If I am right that $L$ is the cylinder lenght, then $\Delta t$ is the time from a molecule leaves the piston to it reaches it again. And we consider only one molecule know.
So the answer is yes. The molecule will hit the opposite wall and bounce back.
Assuming the molecule has horizontal speed $v_x$ (for more molecules $v_x$ is thus considered an average speed), during $\Delta t$ the molecule is sure to hit the piston exactly once. That might be the point of the text.
And why does the author want to exclude the acceleration imparted by the opposite wall??
Actually he is not "totally" excluding it - the rebouncing is necessary for the setup to make sense. If the opposite wall was not changing the direction of the molecule (rebouncing in an assumably elastic collision), which means changing the horizontal speed from $-v_x$ to $+v_x$, the piston would not necessarily be hit by the molecule during $\Delta t$.
He is just not including it in his calculations. To find pressure you don't need to consider more than one surface. By including as little as possible the model is kept simple.
If he is doing so, how can he measure the total pressure as he is ignoring the force of the molecule on the opposite wall??
Remember that pressure is per area, $p=F/A$. So
ignoring the force on the opposite wall is irrelevant. You can say, you only need to consider one square meter - or just one surface of which you know the exact area. In this case the piston.
He knows that exactly one molecule hits the piston during $\Delta t$ (that is, it is being accelerated by having the direction changed, $+v_x$ to $-v_x$). If you had $n$ molecules you then know that exactly $n$ collisions will happen during $\Delta t$.

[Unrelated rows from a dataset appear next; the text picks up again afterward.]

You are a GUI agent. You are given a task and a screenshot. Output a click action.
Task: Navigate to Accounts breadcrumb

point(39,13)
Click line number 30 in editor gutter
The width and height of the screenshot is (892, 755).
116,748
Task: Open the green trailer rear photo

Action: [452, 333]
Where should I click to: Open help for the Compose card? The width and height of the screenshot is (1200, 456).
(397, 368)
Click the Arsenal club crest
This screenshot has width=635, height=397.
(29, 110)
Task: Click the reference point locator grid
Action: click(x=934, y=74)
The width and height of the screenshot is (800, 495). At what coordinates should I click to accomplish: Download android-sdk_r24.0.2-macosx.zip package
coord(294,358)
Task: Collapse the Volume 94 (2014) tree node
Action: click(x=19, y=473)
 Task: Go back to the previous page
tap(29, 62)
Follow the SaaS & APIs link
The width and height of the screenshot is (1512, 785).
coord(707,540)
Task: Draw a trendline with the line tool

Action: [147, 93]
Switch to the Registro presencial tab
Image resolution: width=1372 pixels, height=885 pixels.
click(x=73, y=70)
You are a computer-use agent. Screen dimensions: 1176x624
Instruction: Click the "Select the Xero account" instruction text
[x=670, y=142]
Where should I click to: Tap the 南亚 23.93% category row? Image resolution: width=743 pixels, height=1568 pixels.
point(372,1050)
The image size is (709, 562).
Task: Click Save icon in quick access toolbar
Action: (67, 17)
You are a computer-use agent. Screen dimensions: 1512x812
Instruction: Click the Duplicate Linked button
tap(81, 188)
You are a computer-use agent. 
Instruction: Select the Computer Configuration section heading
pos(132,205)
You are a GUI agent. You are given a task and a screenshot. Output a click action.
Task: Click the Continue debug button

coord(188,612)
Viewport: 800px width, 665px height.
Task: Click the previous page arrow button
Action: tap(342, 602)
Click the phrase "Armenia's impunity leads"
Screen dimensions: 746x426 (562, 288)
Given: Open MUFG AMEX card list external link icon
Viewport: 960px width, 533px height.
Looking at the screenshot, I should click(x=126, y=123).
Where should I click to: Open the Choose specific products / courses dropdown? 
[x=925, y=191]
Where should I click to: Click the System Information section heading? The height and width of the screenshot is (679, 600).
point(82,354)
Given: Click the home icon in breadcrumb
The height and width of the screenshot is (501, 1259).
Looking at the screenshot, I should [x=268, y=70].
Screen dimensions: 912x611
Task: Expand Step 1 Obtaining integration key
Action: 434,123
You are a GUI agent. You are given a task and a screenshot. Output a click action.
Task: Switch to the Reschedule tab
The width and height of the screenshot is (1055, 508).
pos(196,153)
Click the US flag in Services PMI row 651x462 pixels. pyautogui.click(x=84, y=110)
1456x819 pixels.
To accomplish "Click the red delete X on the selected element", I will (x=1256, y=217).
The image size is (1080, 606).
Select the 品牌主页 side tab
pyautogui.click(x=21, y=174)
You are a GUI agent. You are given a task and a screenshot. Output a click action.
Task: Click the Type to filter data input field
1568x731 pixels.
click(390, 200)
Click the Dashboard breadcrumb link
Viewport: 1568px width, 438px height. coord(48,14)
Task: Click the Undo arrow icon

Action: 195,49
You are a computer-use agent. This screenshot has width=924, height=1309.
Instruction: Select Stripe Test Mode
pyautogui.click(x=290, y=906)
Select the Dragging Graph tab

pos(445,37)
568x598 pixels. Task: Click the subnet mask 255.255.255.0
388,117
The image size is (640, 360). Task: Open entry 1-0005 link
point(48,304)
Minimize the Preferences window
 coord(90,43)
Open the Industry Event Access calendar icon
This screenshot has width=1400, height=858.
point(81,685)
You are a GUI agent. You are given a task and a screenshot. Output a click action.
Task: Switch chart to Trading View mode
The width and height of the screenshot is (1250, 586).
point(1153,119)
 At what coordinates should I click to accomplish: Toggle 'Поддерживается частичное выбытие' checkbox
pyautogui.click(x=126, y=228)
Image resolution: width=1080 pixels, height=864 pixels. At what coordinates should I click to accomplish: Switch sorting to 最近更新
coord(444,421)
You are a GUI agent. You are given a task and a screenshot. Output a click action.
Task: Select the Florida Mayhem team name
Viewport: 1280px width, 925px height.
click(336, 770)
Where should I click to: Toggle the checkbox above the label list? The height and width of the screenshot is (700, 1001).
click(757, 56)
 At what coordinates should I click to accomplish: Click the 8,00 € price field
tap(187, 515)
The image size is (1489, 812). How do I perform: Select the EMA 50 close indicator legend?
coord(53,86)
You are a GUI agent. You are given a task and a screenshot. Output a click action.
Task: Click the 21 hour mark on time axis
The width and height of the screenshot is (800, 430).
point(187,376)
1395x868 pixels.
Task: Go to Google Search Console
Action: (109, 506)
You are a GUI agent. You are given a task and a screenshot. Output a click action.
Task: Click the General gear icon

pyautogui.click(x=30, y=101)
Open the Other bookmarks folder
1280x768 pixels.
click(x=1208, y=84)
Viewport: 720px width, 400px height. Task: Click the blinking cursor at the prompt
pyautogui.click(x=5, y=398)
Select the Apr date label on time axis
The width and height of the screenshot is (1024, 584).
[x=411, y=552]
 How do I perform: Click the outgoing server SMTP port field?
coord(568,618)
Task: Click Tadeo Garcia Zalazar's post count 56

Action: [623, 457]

He knows the mass $m$ (I assume he knows what gas molecule it is).
So at some point during $\Delta t$ the total mass $M$ (or $M=n*m$ for many molecules) is being accelerated by the piston area $A$. That force would be $F=Ma$ (or $F=Ma=nma$ for more molecules).
The pressure is just $p=F/A$ (or $p=F/A=nma/A$ for more molecules). It is like an average force per square meter during that time $\Delta t$.
The speed $v_x$ (which would be average speed for more molecules) depends on temperature e.g. If that $v_x$ is known, he can find the acceleration also and find the pressure.